Oito quadras caminhadas ao léu, mergulhado em pensamentos desconexos. A gravata lhe incomodava não menos que a constatação de que não iria conseguir um emprego nunca. Como chegar em casa? Como adiar os planos feitos com ela? Como suportar a visão dos brinquedos quebrados dos filhos?

Às sete horas da noite podia ser visto bêbado, imundo, desfalecido. A gravata havia sido trocada por uma dose, o sapato por outra. Arrumou confusão de madrugada, por pouco não morre numa briga sem sentido.

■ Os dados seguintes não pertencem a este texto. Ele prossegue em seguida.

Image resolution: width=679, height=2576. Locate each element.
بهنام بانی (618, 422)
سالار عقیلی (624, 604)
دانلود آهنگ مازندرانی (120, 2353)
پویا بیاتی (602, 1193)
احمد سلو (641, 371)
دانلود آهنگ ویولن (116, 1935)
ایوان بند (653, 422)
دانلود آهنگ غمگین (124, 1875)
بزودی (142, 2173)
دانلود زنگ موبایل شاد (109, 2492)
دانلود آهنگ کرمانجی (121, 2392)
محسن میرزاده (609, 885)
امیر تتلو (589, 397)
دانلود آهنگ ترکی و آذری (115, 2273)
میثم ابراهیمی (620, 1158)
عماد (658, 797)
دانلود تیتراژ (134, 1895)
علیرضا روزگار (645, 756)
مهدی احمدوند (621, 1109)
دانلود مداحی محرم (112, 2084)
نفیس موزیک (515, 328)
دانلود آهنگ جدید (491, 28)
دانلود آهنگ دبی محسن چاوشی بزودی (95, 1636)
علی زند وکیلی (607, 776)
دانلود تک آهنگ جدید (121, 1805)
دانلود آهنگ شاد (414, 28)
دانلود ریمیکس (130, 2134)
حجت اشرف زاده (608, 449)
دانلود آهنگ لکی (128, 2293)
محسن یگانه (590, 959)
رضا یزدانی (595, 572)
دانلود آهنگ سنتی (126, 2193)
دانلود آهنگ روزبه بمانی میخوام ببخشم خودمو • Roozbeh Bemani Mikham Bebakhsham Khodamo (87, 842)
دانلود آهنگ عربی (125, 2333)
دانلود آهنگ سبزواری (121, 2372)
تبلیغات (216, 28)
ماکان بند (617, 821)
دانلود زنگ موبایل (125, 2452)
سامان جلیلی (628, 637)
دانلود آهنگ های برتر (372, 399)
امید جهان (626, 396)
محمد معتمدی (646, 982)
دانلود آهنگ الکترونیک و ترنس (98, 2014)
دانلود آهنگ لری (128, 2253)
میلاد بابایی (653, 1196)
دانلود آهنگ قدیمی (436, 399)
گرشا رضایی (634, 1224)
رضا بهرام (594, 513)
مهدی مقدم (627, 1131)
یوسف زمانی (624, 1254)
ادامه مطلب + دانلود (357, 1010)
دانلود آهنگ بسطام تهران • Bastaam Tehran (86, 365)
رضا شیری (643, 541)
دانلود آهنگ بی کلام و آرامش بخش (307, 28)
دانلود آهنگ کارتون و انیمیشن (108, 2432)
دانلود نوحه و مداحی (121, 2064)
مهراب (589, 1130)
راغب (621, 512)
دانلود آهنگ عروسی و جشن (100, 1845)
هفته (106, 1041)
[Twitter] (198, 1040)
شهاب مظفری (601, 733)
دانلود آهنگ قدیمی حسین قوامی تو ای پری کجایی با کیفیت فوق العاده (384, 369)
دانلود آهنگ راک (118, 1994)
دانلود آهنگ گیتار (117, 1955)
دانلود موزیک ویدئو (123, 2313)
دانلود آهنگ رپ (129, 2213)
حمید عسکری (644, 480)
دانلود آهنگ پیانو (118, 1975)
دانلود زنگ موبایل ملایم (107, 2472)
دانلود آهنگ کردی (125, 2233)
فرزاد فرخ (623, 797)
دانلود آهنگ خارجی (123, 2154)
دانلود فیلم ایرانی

Às seis da manhã era levado para casa, pela polícia. A esposa já passara por isso anos antes, nas primeiras dificuldades de moradia enfrentadas pelo casal. Desde então, rezava pra que ele nunca mais voltasse a beber.

Cinco meses de recaída no vício e desespero dela. Brigas, internações. A perda dos filhos. A perda dela, que seguiu bravamente a batalha pelo sustento da casa. A separação. Era uma vez os quatro.

Três anos depois ele pegava as crianças, num domingo de sol, para ir ao parque. Estava sóbrio há tempos e era o dia de ficar com os pequenos. Não os levaria, em hipótese alguma, ao barraco onde vivia.

Dois picolés. Foi o que pôde. Não houve muita conversa. “Sua mãe está bem?”, perguntou. “Sim! Ele é legal”, disse o mais novo. “Comprou um vestido pra mãe!”, completou o mais velho. Ele se calou. A sorte tinha sido mais generosa com ela. Bom para os meninos.

Um ano depois ele era visto no carro preto de vidros escuros e com motorista. Novamente, de gravata e sapato novo. Pouca gente além dela, o novo marido e as crianças. Poucos parentes, algumas velas e a chuva fina.

Poucas demonstrações de sofrimento por ele, o acometido de cirrose. Ela pagou as despesas e deu-lhe na morte a dignidade que ele não encontrou em vida. E também derramou, escondida, uma lágrima, cheia de dor e ternura.

Ela não percebeu e nem poderia, mas uma coroa de flores grandes fazia parte do pacote da empresa do serviço funerário. A faixa dizia: “Nossos mais profundos sentimentos à família – Grupo Saúde e Felicidade”.